== Supplied passage ==

DATE: June 2, 2020
TO: City Council
FROM: Kevin Riper, Chief Financial Officer, (805) 385-7475, [email protected]
SUBJECT: Public Safety Property Tax Assessment FY 2020-21.
RECOMMENDATION
That the City Council adopts a resolution establishing the FY 2020-21 tax rates on property in the City of Oxnard for the payment of voter-approved obligations related to public safety personnel pension expenses.
BACKGROUND
A special municipal election held on October 23, 1951 authorized the City to enroll its Fire and Police Safety employees in the California State Employees’ Retirement System (later renamed the Public Employees’ Retirement System (PERS)), and obligated the City to pay the annual costs of participation in the retirement system. Each year, the City Council adopts a resolution establishing the annual tax rate on property in the City of Oxnard for the payment of voter-approved obligations, which is exempt from the one percent (1%) tax limitation established by Proposition 13. This tax is sometimes referred to as the “Carman Override” based upon the California Supreme Court case Carman v. Alvord in which the court ruled that voter approved pension costs constituted debt that could be supported by a tax levy in excess of the 1% maximum allowed by Proposition 13.
Only 24 out of 482 cities in California have access to this property tax override. The City has two taxing districts, District I and District IV. District IV consists of property that in December 1969 was annexed to the City, but not into District I. The City’s tax rate for the voter-approved obligations only applies to District I. All future annexations into the City now also require annexation into District I, such that the annexed area would be liable for voter-approved indebtedness to the City.

===

## [Aim 1]
Copy the records word for word, starting at the line that contains "How do I perform: Expand the My" and ending at the line that contains "tap(68, 20)".
The property tax memo and the records after it are separate material.

== Dataset records ==

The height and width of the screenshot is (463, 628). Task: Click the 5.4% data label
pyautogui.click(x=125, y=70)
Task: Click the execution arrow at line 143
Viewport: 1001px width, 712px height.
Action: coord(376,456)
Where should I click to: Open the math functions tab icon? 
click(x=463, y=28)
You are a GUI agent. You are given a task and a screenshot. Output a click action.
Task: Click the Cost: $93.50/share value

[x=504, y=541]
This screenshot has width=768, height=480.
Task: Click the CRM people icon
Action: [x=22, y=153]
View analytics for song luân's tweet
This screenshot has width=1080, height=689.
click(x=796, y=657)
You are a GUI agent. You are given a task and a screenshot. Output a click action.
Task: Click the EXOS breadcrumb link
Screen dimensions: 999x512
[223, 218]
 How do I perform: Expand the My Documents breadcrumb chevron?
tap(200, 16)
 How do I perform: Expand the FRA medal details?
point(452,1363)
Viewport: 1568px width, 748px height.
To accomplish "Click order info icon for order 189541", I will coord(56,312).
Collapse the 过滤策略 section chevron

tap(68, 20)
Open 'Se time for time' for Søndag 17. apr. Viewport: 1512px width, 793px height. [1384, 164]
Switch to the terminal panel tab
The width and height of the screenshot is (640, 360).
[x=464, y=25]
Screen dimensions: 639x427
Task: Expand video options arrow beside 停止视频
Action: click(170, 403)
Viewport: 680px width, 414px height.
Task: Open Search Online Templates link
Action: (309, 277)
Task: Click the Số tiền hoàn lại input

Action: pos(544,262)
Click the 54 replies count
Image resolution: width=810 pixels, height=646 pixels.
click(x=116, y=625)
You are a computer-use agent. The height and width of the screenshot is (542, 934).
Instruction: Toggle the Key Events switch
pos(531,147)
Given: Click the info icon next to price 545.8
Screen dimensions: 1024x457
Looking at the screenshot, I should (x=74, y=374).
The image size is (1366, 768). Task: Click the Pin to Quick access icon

===

## [Aim 2]
According to the property tax memo, how many California cities have access to the property tax override?

## [Task output 1]
 How do I perform: Expand the My Documents breadcrumb chevron?
tap(200, 16)
 How do I perform: Expand the FRA medal details?
point(452,1363)
Viewport: 1568px width, 748px height.
To accomplish "Click order info icon for order 189541", I will coord(56,312).
Collapse the 过滤策略 section chevron

tap(68, 20)

## [Task output 2]
24 out of 482 cities.